--- Data to process Enclosed Below ---

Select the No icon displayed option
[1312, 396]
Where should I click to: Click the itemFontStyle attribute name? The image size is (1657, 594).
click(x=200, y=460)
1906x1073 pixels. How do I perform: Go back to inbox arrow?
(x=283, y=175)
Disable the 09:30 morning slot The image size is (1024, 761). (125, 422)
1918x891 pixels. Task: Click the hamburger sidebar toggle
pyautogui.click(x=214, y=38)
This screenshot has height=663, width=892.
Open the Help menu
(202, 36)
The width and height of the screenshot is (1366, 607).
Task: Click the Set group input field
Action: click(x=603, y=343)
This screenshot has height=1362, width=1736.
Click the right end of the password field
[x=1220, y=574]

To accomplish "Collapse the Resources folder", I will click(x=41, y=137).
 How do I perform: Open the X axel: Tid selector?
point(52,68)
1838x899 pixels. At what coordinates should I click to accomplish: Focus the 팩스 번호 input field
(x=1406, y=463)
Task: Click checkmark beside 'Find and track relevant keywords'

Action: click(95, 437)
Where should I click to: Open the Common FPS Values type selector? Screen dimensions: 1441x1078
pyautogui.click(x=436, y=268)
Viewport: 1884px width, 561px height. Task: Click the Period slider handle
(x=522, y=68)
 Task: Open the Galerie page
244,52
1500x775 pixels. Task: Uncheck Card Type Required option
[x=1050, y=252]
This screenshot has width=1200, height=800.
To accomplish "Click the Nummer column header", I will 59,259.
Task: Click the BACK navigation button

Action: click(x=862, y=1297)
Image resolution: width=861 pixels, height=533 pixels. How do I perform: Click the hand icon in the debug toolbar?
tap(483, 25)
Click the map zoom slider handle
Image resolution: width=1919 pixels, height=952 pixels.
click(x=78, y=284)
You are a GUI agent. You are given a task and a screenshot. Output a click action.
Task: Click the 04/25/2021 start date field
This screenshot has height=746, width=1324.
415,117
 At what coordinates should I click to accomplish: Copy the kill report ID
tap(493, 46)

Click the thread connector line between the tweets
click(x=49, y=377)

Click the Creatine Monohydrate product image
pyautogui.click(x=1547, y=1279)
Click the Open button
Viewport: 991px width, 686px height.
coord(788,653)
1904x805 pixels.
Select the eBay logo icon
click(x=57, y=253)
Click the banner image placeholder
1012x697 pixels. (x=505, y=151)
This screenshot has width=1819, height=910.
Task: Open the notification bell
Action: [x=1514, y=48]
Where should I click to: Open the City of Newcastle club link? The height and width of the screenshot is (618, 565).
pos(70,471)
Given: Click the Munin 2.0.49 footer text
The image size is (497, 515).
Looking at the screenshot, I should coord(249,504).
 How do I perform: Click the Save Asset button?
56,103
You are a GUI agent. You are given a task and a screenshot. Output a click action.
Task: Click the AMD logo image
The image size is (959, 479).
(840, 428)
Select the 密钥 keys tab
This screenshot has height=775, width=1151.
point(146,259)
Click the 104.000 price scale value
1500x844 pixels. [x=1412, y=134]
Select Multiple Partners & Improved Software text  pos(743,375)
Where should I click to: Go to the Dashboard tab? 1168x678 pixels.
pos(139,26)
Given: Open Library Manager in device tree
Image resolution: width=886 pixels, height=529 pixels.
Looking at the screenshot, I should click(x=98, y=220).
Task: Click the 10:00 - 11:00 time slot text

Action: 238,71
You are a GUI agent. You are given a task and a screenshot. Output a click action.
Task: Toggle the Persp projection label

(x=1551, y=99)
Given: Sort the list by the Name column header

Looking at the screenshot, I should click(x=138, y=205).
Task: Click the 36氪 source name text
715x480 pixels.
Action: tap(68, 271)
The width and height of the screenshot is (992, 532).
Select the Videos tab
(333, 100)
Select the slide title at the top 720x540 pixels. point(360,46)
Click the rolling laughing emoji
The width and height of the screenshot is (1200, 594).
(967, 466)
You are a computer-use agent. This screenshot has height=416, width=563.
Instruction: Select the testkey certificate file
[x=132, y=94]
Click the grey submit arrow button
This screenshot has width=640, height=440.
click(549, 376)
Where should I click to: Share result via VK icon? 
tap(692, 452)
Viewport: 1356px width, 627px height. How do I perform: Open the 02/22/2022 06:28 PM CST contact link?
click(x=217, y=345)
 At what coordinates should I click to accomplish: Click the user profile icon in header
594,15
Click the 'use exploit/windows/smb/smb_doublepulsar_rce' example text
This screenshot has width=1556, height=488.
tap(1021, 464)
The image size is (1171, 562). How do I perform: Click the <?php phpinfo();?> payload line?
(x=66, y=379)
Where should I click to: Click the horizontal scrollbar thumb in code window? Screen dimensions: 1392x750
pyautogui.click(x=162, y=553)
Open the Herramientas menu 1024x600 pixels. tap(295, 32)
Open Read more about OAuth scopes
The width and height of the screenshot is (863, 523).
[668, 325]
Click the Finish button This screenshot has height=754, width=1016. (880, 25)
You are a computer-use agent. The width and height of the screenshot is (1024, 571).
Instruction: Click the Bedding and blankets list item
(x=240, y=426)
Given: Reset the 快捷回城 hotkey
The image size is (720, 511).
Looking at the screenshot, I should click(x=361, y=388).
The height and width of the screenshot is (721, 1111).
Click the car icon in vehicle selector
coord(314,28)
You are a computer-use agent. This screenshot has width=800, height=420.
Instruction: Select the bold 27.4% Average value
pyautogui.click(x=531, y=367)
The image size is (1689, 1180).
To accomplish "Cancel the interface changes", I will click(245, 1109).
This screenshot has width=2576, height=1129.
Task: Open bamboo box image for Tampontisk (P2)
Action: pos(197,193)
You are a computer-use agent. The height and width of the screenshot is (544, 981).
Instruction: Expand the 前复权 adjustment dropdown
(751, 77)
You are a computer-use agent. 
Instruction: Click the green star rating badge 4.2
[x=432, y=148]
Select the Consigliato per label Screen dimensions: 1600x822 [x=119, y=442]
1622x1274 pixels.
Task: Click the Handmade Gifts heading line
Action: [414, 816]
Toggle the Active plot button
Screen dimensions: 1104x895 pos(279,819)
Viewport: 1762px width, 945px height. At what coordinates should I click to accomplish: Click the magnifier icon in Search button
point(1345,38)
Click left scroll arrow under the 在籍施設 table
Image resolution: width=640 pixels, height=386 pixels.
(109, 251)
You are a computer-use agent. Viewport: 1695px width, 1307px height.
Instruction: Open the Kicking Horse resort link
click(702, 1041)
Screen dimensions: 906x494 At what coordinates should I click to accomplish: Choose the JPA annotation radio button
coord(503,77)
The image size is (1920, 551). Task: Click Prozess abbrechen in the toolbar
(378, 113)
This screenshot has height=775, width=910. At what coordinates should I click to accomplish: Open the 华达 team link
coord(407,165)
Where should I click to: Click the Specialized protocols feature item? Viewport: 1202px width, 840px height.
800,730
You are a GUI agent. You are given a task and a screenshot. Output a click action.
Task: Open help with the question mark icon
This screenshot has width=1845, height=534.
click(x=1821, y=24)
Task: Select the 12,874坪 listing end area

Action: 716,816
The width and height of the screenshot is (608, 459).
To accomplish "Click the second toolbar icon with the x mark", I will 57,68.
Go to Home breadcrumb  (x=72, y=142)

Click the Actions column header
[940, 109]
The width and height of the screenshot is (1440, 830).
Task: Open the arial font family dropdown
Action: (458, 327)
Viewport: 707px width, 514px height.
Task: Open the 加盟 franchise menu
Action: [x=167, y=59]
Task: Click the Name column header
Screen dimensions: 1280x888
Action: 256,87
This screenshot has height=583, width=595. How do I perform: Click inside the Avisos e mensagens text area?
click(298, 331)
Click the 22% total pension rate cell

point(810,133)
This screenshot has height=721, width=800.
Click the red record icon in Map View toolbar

--- End of Enclosed Data to process ---

Task brief → Return exactly the lines above from the line that has "This screenshot has height=775, width=910." through the line that has "The width and height of the screenshot is (608, 459).", inclusive, and nothing else.

Reply →
This screenshot has height=775, width=910. At what coordinates should I click to accomplish: Open the 华达 team link
coord(407,165)
Where should I click to: Click the Specialized protocols feature item? Viewport: 1202px width, 840px height.
800,730
You are a GUI agent. You are given a task and a screenshot. Output a click action.
Task: Open help with the question mark icon
This screenshot has width=1845, height=534.
click(x=1821, y=24)
Task: Select the 12,874坪 listing end area

Action: 716,816
The width and height of the screenshot is (608, 459).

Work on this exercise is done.